**WORK REQUIRED**
Every entry is to be copied exactly as written, and the pictures are to be skipped.

**RECORDS SHOWN**
____
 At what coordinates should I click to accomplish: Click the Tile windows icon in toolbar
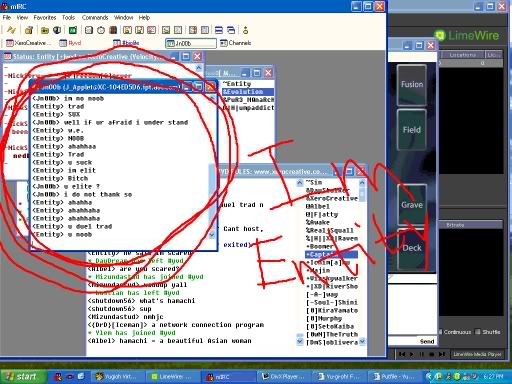point(219,30)
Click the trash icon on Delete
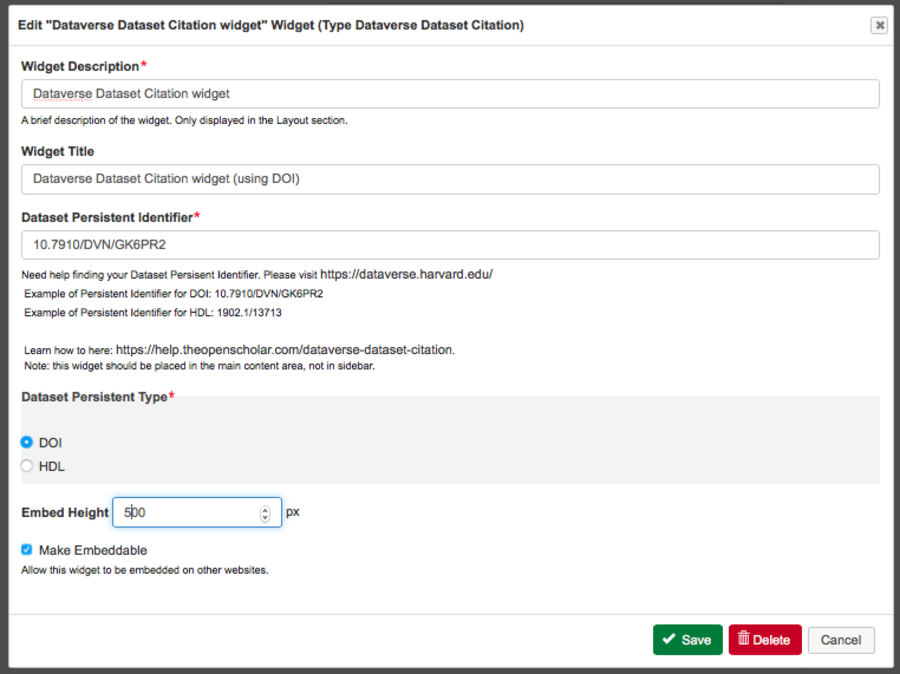The height and width of the screenshot is (674, 900). coord(743,639)
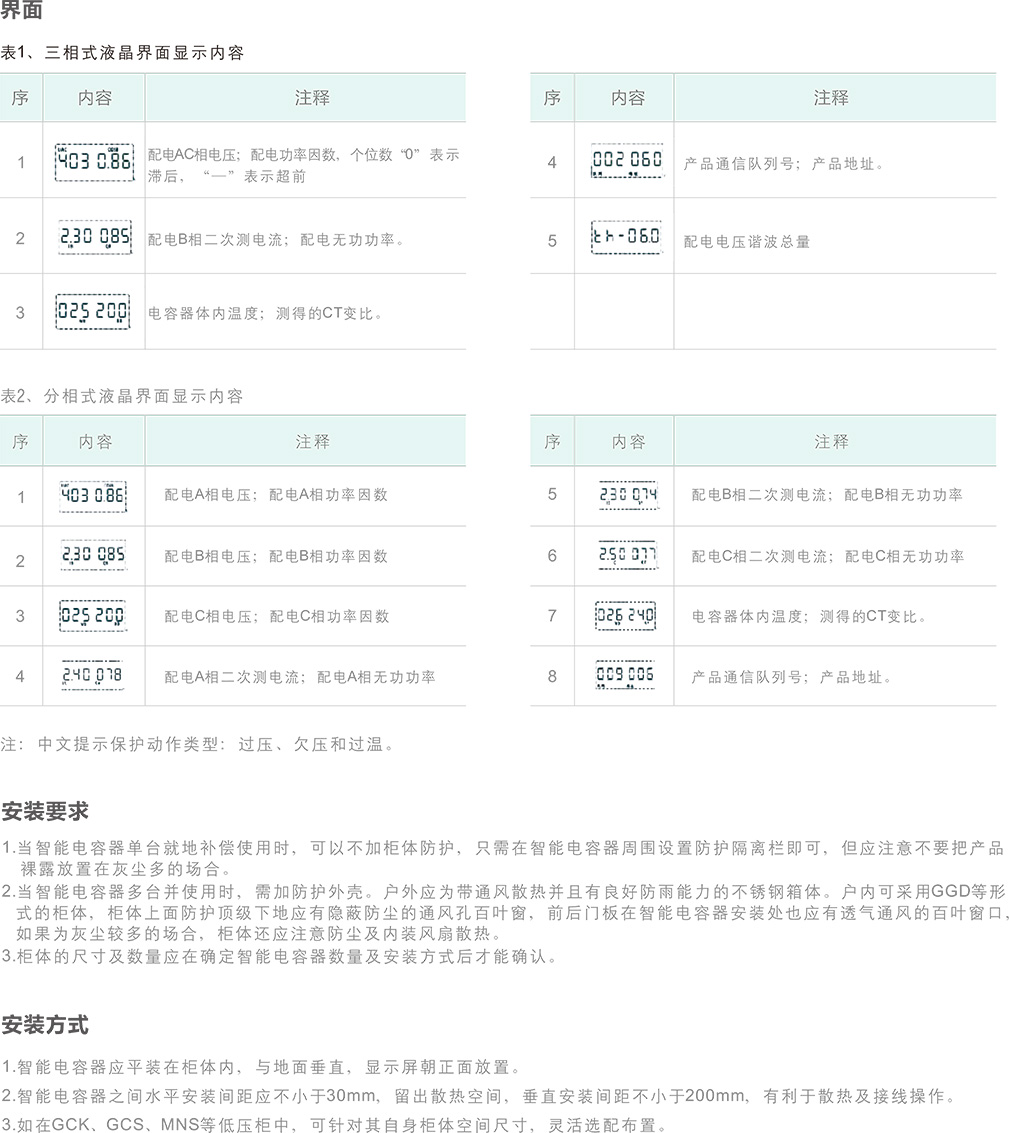Click the '025 200' LCD display in table 2

(x=93, y=615)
____
**ANSWER TO THIS EXERCISE**
 At what coordinates should I click to accomplish: Click the Tile windows icon in toolbar
point(219,30)
Click the trash icon on Delete
The height and width of the screenshot is (674, 900). coord(743,639)
Click the '025 200' LCD display in table 2

(x=93, y=615)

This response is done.